Comitato di redazione della Rivista Giuridica della Circolazione e dei Trasporti

 

Il Codice della Strada (art. 7, comma 1, lett. f) detta per i Comuni la disciplina sulla gestione della sosta a pagamento, con specifico riferimento sia alla determinazione delle aree, sia all’applicazione delle tariffe. Al riguardo, la norma prevede che le deliberazioni in materia siano conformi alle direttive del Ministero delle Infrastrutture e Trasporti, di concerto con il Dipartimento per le Aree Urbane presso la Presidenza del Consiglio dei Ministri.

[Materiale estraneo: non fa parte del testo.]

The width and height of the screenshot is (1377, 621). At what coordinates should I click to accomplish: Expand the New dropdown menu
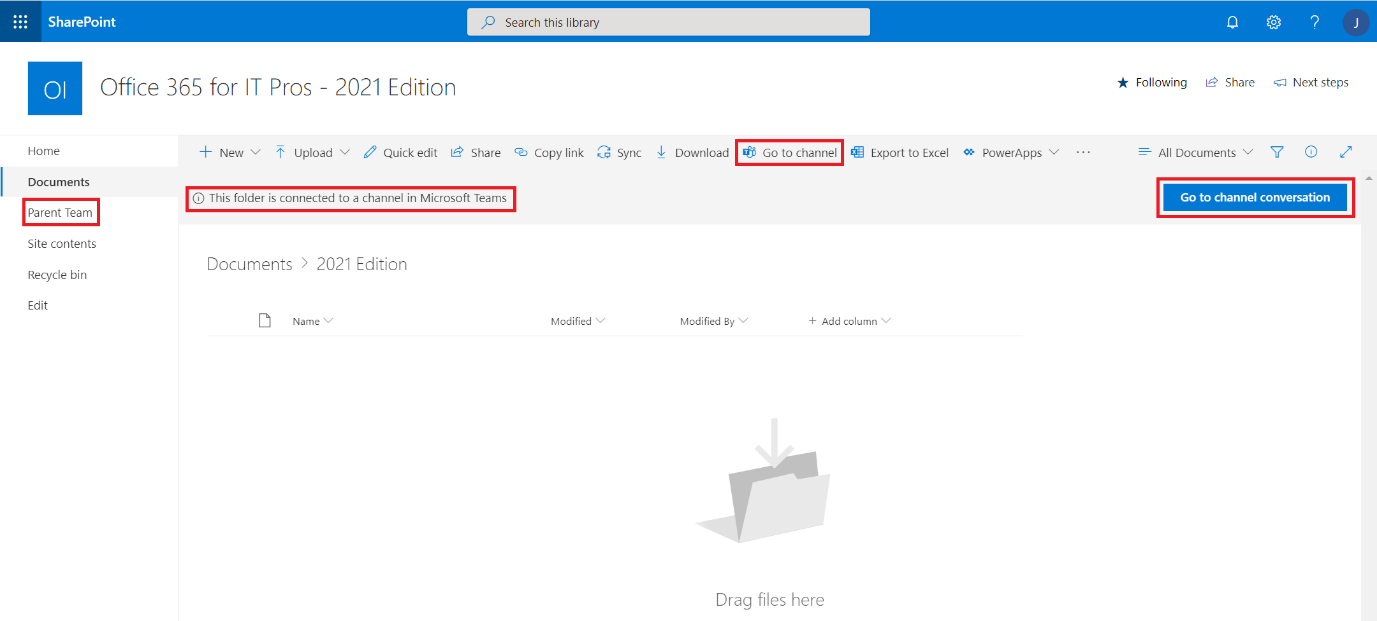point(230,153)
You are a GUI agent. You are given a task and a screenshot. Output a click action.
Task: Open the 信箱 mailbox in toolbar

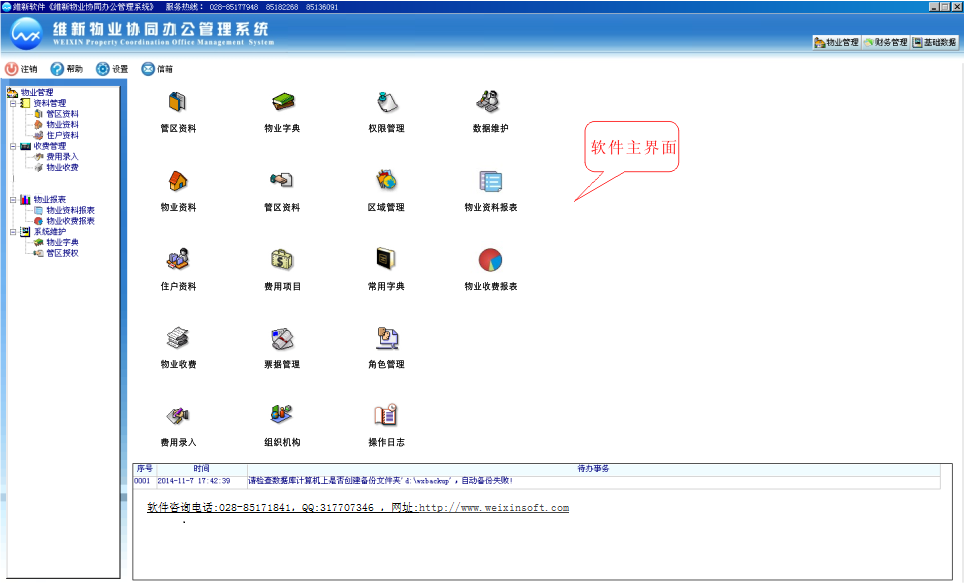(157, 69)
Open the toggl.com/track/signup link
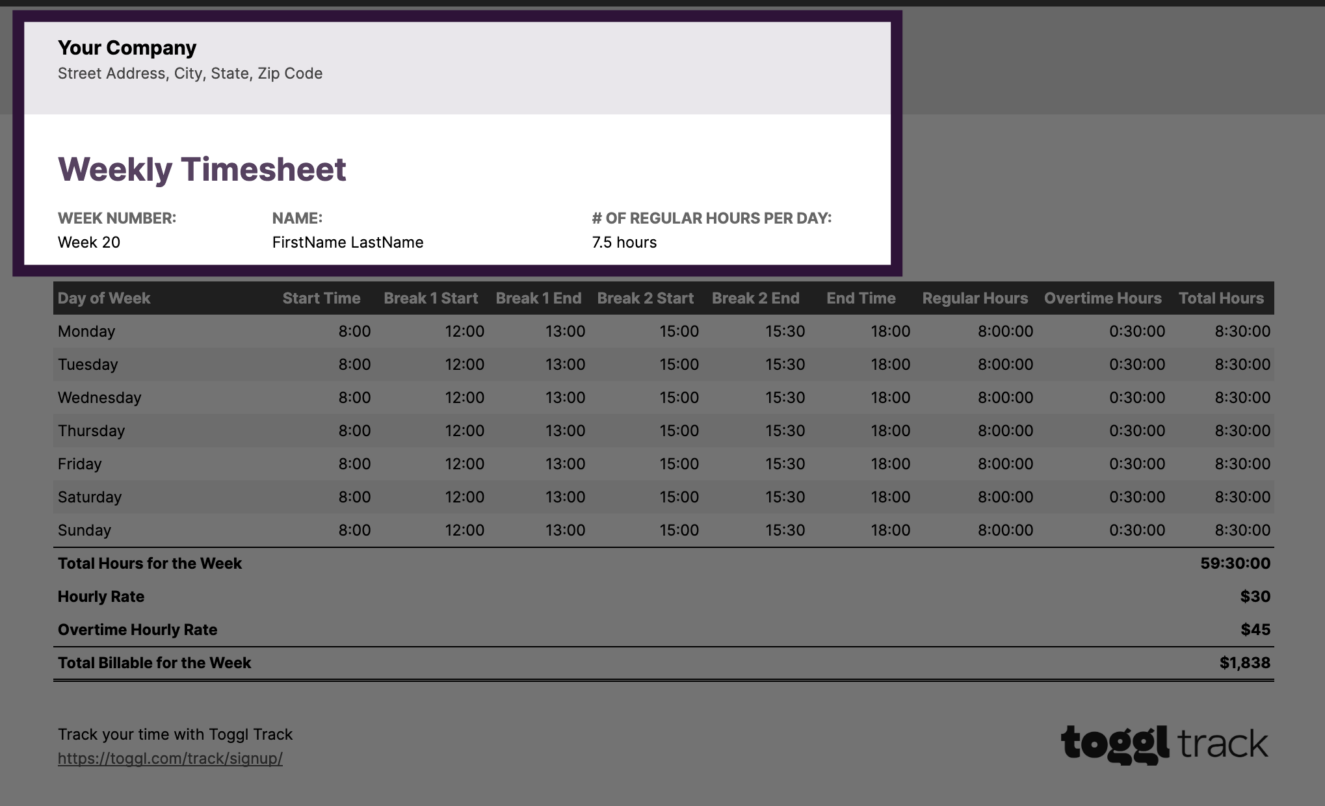Screen dimensions: 1325x806 [x=170, y=758]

Il Ministero delle Infrastrutture e Trasporti, interpellato per un parere dal Comune di Firenze riguardo a una sentenza del GdP locale, con la nota n. 14298 del 18 febbraio 2010 ha voluto chiarire le modalità di determinazione delle tariffe, riaffermando  che l’autorità competente in merito è il sindaco e che l’obbligo di conformarsi alle direttive ministeriali sussiste soltanto in concreto, ovvero, quando sia stata effettivamente emanata una direttiva. Per cui, in mancanza, l’autorità municipale è tenuta ad applicare le norme del CdS già vigenti in materia.

Il Ministero ha, inoltre, riaffermato che le direttive hanno solitamente natura di “atti  propulsivi”, ovvero, finalizzati a sollecitare l’attività degli organi subalterni e che, essendo fonti normative secondarie, non possono sopravanzare una fonte primaria (es. legge dello Stato).

 

 

I principi costituzionali

 

L’art. 119 della Costituzione, come modificato dalla L. Cost. 18 ottobre 2001, n. 5, stabilisce il principio dell’autonomia finanziaria per i comuni, le province, le città metropolitane e le regioni riguardo sia alle entrate, sia alle spese,  conferendo loro il potere di reperire le risorse finanziarie attraverso una politica fiscale autonoma (sebbene coordinata con le linee generali della finanza pubblica statale) nonchè di impiegare tali risorse per il finanziamento delle funzioni pubbliche di loro competenza.

La ratio della norma costituzionale risiede nell’esigenza di rafforzare il potere di autonomia finanziaria concesso dallo Stato alle realtà locali, nonché, per garantire un controllo diretto sul proprio demanio. Perciò, il Ministero avanza sospetti di incostituzionalità nel fatto di subordinare la materia della circolazione stradale ad eventuali direttive ministeriali, poiché potrebbe trattatrsi di un’ingerenza del potere centrale negli affari delle amministrazioni locali.

 

 

 

 

 

 

 

Inoltre, come sottolineato dalla direttiva in questione, i criteri a cui fa riferimento l’art. 7 c.s. sono già stati stabiliti con la direttiva del Ministero dei Lavori Pubblici del 12 aprile 1995, in cui si spiega che, tra le numerose attività relative all’organizzazione dei piani urbani del traffico (PUT), rientra anche la determinazione delle tariffe della sosta attraverso parametri di base.

Per tale ragione sarebbero superflue ulteriori direttive che indichino ai comuni altri criteri in materia di governo della mobilità urbana.